The exercise: Present the lines from the one containing "Dollar' chart title" through the last line of the entries as a numbered list, skipping blank lines and leaving out the pictures.

Stored records:

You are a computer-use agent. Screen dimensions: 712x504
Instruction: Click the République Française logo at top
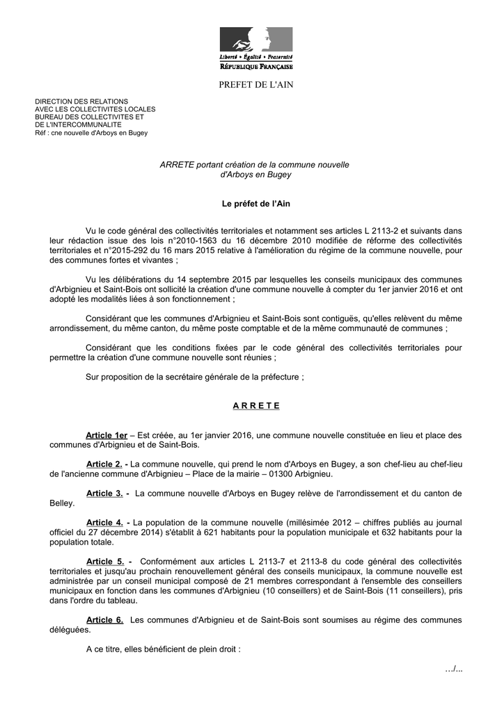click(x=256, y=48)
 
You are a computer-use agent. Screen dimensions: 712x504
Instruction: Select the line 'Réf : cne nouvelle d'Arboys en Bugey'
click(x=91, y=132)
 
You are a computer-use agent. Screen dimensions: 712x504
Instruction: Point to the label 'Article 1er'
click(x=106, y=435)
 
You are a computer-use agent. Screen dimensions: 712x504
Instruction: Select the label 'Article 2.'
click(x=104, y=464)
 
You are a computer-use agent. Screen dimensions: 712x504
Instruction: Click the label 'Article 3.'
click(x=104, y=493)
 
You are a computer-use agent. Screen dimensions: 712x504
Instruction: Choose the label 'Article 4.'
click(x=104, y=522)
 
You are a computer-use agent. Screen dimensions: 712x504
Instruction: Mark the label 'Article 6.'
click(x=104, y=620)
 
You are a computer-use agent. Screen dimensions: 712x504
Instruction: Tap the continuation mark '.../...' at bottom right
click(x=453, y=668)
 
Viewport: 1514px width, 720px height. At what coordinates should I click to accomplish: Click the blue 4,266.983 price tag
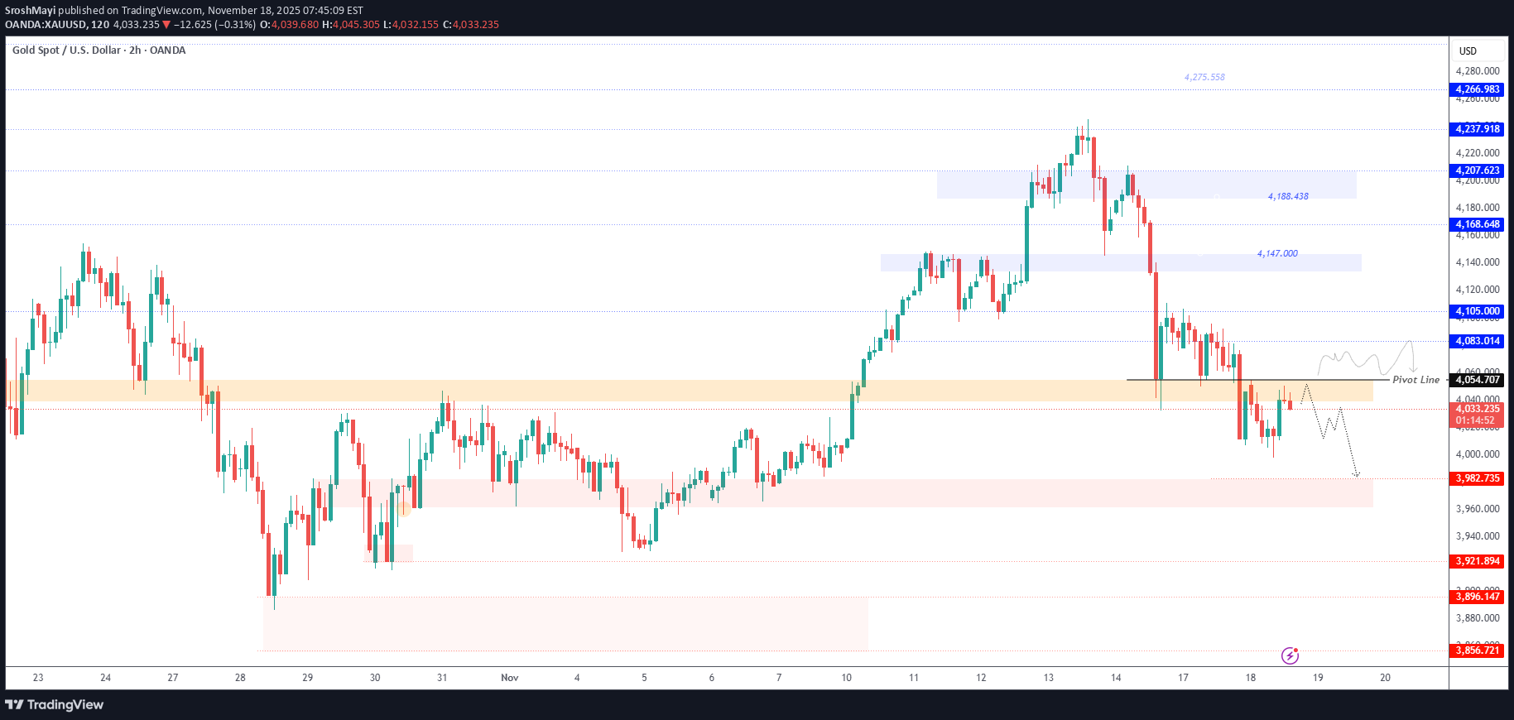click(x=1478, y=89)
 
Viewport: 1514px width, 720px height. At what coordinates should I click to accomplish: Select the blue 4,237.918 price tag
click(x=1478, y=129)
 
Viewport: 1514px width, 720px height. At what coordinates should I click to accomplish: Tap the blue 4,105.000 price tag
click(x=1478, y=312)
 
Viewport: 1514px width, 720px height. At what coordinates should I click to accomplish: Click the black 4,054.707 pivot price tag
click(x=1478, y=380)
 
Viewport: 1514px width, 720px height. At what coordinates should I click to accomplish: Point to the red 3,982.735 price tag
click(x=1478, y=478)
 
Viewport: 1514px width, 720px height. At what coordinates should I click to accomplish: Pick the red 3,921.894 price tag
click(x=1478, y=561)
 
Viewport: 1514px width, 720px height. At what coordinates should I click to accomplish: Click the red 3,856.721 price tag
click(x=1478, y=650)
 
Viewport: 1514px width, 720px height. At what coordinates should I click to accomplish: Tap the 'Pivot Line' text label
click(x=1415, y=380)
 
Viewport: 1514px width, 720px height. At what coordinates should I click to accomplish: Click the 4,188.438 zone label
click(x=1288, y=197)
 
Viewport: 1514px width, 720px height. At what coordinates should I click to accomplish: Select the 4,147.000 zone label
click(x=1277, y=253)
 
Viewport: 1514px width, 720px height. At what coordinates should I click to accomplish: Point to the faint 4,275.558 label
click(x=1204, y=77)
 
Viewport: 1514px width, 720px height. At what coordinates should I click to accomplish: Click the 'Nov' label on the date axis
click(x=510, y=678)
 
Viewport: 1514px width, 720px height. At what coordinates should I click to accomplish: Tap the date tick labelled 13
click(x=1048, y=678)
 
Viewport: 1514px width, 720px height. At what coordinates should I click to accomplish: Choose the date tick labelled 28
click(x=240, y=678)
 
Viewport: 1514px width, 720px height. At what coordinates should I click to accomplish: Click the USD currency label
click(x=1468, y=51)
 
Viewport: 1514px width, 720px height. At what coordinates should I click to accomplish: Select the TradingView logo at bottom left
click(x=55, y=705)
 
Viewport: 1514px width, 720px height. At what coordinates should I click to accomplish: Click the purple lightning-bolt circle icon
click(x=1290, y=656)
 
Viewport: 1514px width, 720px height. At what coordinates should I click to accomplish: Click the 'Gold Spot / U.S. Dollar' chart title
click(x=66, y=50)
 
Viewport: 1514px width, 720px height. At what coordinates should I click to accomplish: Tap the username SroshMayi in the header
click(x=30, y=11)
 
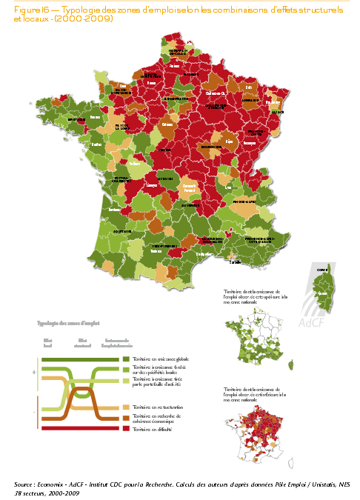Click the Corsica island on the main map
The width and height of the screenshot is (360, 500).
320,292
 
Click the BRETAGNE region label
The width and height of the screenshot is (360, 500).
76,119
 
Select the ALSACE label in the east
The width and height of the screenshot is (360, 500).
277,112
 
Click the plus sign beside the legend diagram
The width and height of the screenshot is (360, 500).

Task response:
1. Viewport: 1514px width, 720px height. At what coordinates should I click to accomplish: Click the 'Gold Spot / U.S. Dollar' chart title
2. click(x=66, y=50)
3. Viewport: 1514px width, 720px height. At what coordinates should I click to accomplish: Tap the username SroshMayi in the header
4. click(x=30, y=11)
5. Click the Corsica island on the main map
6. The width and height of the screenshot is (360, 500).
7. 320,292
8. Click the BRETAGNE region label
9. The width and height of the screenshot is (360, 500).
10. 76,119
11. Select the ALSACE label in the east
12. The width and height of the screenshot is (360, 500).
13. 277,112
14. Click the plus sign beside the legend diagram
15. The width and height of the screenshot is (360, 500).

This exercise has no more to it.